**WHAT TO DO:** Copy, word for word, the line containing "Click the Ryanair.com logo" and each line that follows it in the entries below; pictures do not belong in the copy.

***** INFORMATION

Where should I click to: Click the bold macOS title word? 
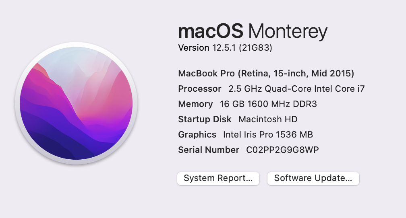[211, 31]
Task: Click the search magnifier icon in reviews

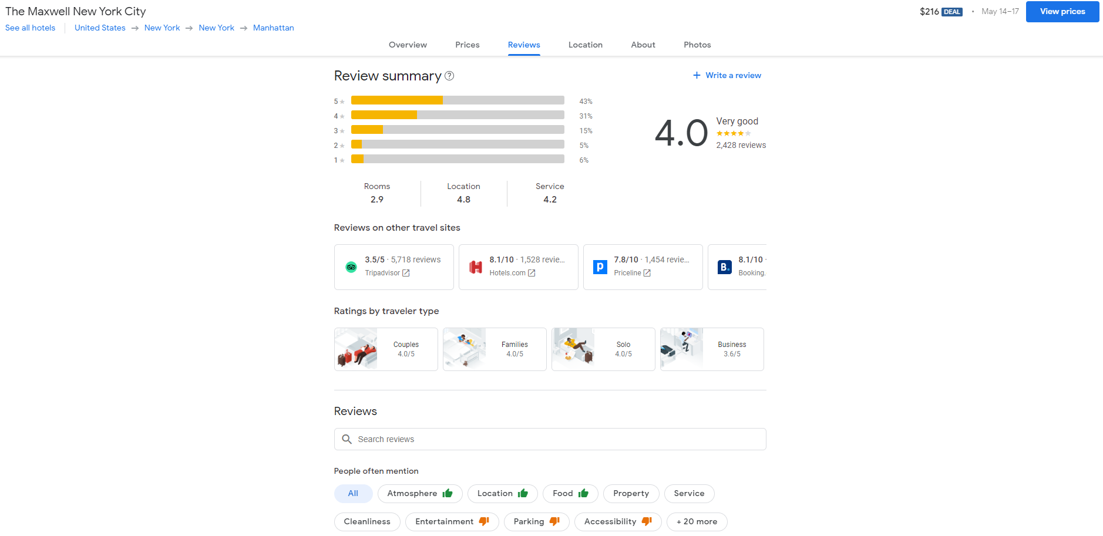Action: [347, 439]
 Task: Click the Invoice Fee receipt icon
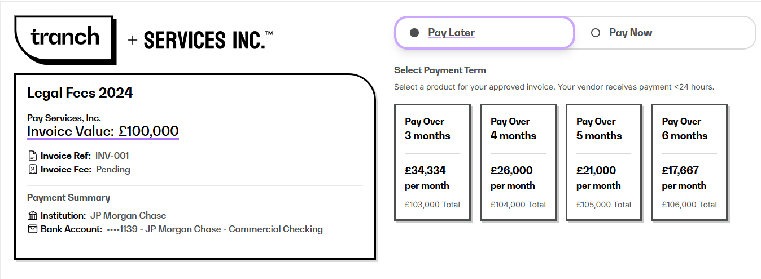click(x=32, y=169)
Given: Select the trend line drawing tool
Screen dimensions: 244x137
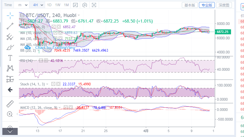Looking at the screenshot, I should point(10,26).
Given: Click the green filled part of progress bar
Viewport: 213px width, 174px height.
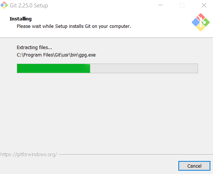Looking at the screenshot, I should [54, 68].
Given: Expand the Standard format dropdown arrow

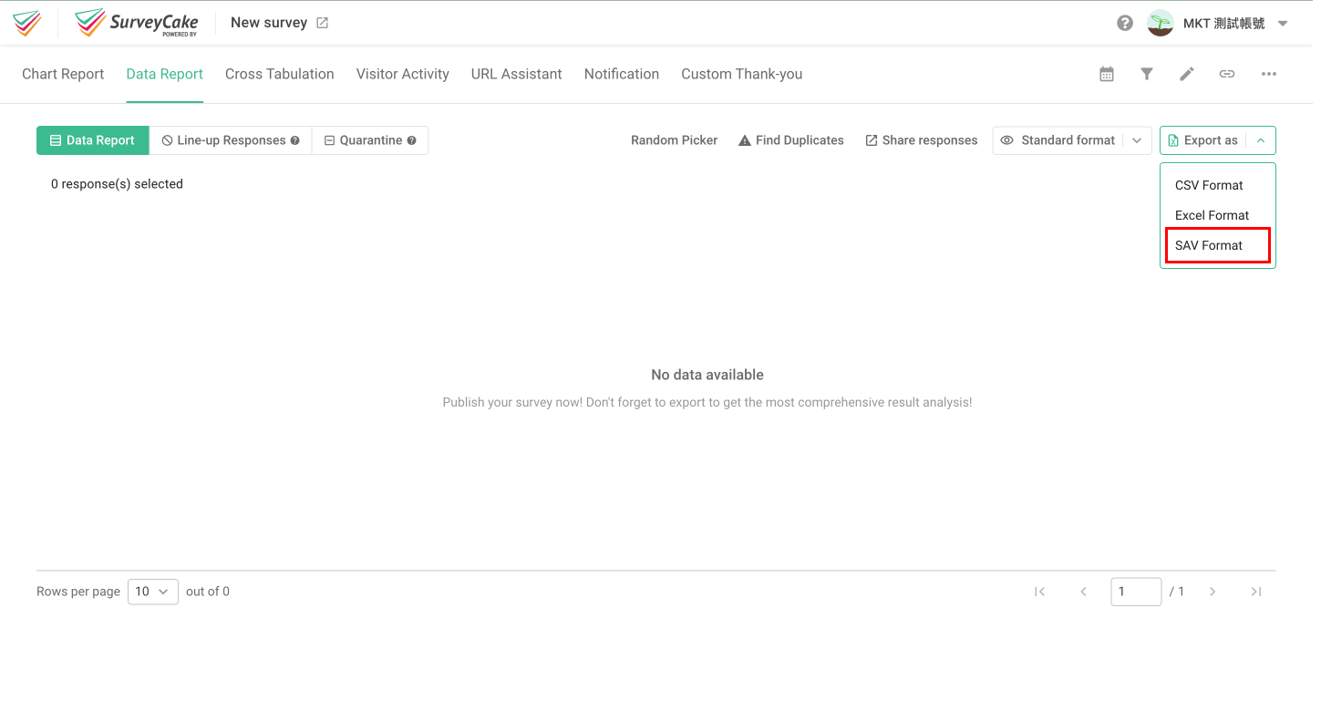Looking at the screenshot, I should click(x=1137, y=140).
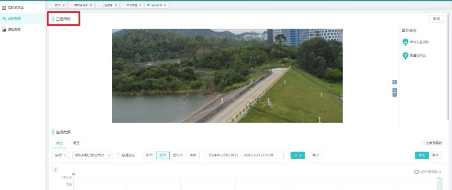
Task: Toggle the 水位高程(m) chart legend marker
Action: (417, 172)
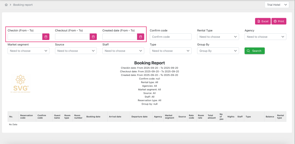This screenshot has height=144, width=295.
Task: Open the Checkout date calendar picker
Action: (93, 37)
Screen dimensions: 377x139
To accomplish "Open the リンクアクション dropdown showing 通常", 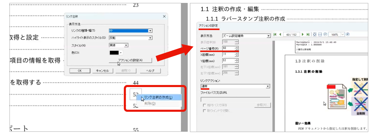I will click(x=268, y=86).
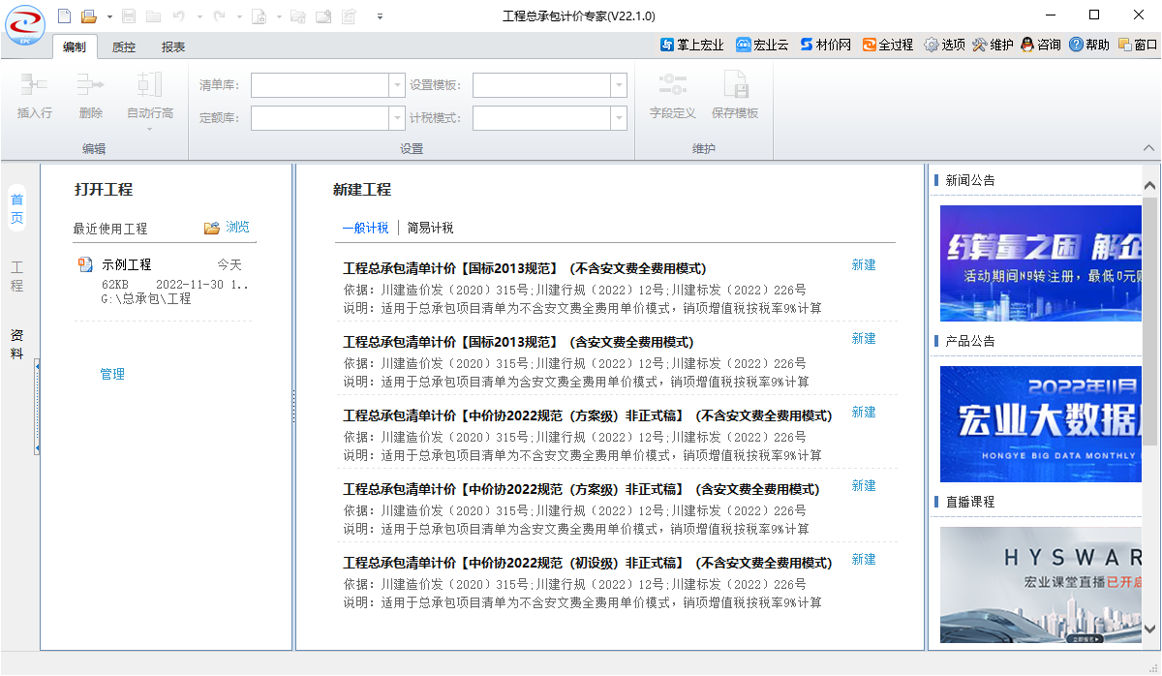Image resolution: width=1162 pixels, height=676 pixels.
Task: Open the 宏业大数据 product announcement banner
Action: click(1036, 424)
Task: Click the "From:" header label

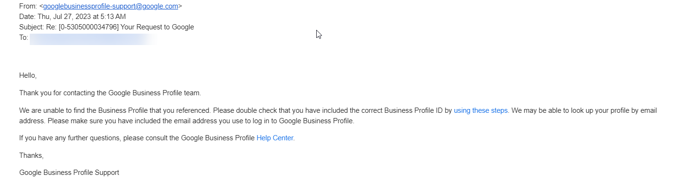Action: click(x=28, y=7)
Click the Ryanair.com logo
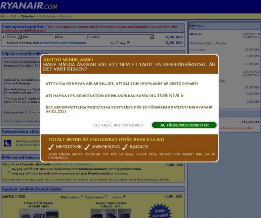 (x=29, y=6)
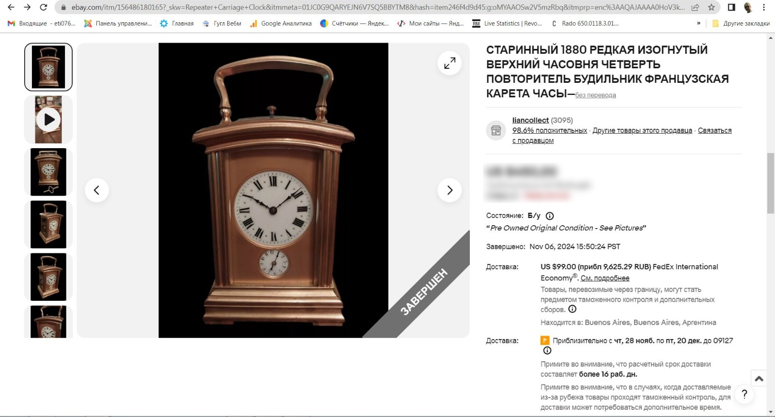Click the page vertical scrollbar thumb
Image resolution: width=775 pixels, height=417 pixels.
pyautogui.click(x=771, y=183)
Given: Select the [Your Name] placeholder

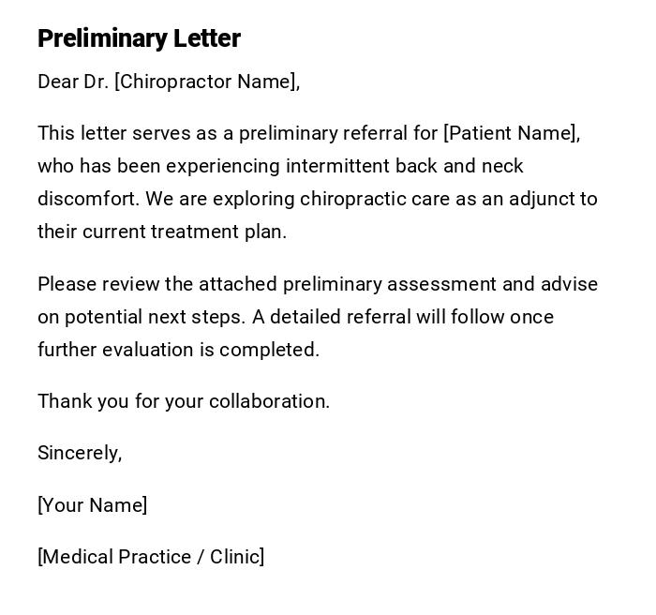Looking at the screenshot, I should point(92,505).
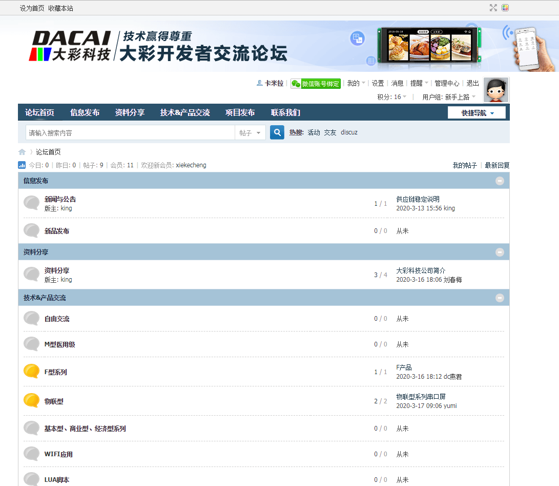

**********

**EXERCISE SOLUTION:**
Click the Ryanair.com logo
 (x=29, y=6)
Click the page vertical scrollbar thumb
Image resolution: width=775 pixels, height=417 pixels.
pyautogui.click(x=771, y=183)
Given: Select the [Your Name] placeholder

Looking at the screenshot, I should point(92,505).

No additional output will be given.